### PROBLEM TO WORK ON
Repeat the lines of the data that follow, please, starting at the first and stopping after the one with "Task: Click the $0.0015".

Start of EXERCISE INPUT

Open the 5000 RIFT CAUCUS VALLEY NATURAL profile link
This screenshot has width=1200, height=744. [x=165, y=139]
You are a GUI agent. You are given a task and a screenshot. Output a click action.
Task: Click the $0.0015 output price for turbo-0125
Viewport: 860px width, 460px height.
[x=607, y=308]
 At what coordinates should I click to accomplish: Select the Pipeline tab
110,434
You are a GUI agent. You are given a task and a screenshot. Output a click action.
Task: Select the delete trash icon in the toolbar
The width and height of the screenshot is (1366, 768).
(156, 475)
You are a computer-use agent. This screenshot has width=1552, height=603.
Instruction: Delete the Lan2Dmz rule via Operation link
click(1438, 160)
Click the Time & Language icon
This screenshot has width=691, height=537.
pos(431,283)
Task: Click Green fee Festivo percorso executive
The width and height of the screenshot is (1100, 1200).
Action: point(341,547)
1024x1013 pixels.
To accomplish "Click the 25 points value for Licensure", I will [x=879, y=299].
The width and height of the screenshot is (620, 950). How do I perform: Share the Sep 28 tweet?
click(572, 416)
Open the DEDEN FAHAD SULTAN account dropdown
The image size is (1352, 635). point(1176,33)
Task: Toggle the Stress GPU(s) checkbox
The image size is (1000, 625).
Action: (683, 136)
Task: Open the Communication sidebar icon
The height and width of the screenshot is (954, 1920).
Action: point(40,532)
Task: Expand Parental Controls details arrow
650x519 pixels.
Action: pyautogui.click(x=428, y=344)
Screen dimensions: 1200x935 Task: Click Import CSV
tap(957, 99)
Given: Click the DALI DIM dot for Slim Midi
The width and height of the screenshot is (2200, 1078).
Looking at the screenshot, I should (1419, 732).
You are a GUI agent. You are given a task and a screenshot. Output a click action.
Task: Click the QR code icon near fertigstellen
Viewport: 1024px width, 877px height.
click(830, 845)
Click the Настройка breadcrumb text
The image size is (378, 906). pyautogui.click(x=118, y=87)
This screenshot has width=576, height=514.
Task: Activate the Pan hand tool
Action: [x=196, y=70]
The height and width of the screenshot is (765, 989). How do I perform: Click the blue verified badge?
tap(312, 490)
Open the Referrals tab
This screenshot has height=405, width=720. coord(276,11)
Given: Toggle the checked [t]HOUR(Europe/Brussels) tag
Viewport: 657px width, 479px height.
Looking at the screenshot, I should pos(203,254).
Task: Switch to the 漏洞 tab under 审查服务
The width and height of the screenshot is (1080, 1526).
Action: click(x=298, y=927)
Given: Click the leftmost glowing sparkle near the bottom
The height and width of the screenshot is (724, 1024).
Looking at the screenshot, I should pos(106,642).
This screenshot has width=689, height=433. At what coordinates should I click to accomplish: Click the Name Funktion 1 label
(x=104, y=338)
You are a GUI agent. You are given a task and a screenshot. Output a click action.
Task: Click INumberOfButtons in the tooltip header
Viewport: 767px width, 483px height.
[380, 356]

End of EXERCISE INPUT

### TASK RESPONSE
Open the 5000 RIFT CAUCUS VALLEY NATURAL profile link
This screenshot has width=1200, height=744. [x=165, y=139]
You are a GUI agent. You are given a task and a screenshot. Output a click action.
Task: Click the $0.0015 output price for turbo-0125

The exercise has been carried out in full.